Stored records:
=-=-=

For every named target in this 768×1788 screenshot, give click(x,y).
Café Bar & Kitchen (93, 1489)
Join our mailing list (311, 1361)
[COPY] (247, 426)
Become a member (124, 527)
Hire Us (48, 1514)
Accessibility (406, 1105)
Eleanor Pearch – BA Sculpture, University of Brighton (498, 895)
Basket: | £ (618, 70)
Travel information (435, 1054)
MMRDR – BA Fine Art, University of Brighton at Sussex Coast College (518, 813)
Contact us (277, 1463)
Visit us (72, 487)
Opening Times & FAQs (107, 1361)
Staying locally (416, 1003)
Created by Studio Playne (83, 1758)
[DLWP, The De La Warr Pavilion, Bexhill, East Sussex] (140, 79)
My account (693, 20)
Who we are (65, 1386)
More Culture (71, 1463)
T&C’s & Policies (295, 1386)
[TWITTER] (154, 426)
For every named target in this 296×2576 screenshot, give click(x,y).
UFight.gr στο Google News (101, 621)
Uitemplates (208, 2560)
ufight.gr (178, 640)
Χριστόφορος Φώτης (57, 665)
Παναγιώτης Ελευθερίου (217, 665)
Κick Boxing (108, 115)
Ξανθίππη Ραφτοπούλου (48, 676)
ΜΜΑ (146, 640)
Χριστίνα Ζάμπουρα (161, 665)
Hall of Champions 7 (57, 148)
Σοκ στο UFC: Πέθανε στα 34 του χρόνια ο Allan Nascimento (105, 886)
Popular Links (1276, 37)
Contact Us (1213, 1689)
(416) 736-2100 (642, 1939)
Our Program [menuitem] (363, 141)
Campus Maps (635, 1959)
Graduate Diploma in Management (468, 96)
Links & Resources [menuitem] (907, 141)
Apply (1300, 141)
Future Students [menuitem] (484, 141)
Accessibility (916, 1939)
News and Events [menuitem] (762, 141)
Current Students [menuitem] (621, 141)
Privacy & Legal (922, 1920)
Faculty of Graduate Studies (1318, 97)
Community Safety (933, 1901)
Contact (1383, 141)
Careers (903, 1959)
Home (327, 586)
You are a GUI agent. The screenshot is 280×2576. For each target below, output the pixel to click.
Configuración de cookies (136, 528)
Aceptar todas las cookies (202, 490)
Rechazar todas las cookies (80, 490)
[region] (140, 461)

=-=-=

Every word of every entry must be returned as it appears.

- **Result for this exercise**
For every named target in this 768×1788 screenshot, give click(x,y).
Café Bar & Kitchen (93, 1489)
Join our mailing list (311, 1361)
[COPY] (247, 426)
Become a member (124, 527)
Hire Us (48, 1514)
Accessibility (406, 1105)
Eleanor Pearch – BA Sculpture, University of Brighton (498, 895)
Basket: | £ (618, 70)
Travel information (435, 1054)
MMRDR – BA Fine Art, University of Brighton at Sussex Coast College (518, 813)
Contact us (277, 1463)
Visit us (72, 487)
Opening Times & FAQs (107, 1361)
Staying locally (416, 1003)
Created by Studio Playne (83, 1758)
[DLWP, The De La Warr Pavilion, Bexhill, East Sussex] (140, 79)
My account (693, 20)
Who we are (65, 1386)
More Culture (71, 1463)
T&C’s & Policies (295, 1386)
[TWITTER] (154, 426)
For every named target in this 296×2576 screenshot, give click(x,y).
UFight.gr στο Google News (101, 621)
Uitemplates (208, 2560)
ufight.gr (178, 640)
Χριστόφορος Φώτης (57, 665)
Παναγιώτης Ελευθερίου (217, 665)
Κick Boxing (108, 115)
Ξανθίππη Ραφτοπούλου (48, 676)
ΜΜΑ (146, 640)
Χριστίνα Ζάμπουρα (161, 665)
Hall of Champions 7 (57, 148)
Σοκ στο UFC: Πέθανε στα 34 του χρόνια ο Allan Nascimento (105, 886)
Popular Links (1276, 37)
Contact Us (1213, 1689)
(416) 736-2100 (642, 1939)
Our Program [menuitem] (363, 141)
Campus Maps (635, 1959)
Graduate Diploma in Management (468, 96)
Links & Resources [menuitem] (907, 141)
Apply (1300, 141)
Future Students [menuitem] (484, 141)
Accessibility (916, 1939)
News and Events [menuitem] (762, 141)
Current Students [menuitem] (621, 141)
Privacy & Legal (922, 1920)
Faculty of Graduate Studies (1318, 97)
Community Safety (933, 1901)
Contact (1383, 141)
Careers (903, 1959)
Home (327, 586)
You are a GUI agent. The screenshot is 280×2576. For each target below, output the pixel to click.
Configuración de cookies (136, 528)
Aceptar todas las cookies (202, 490)
Rechazar todas las cookies (80, 490)
[region] (140, 461)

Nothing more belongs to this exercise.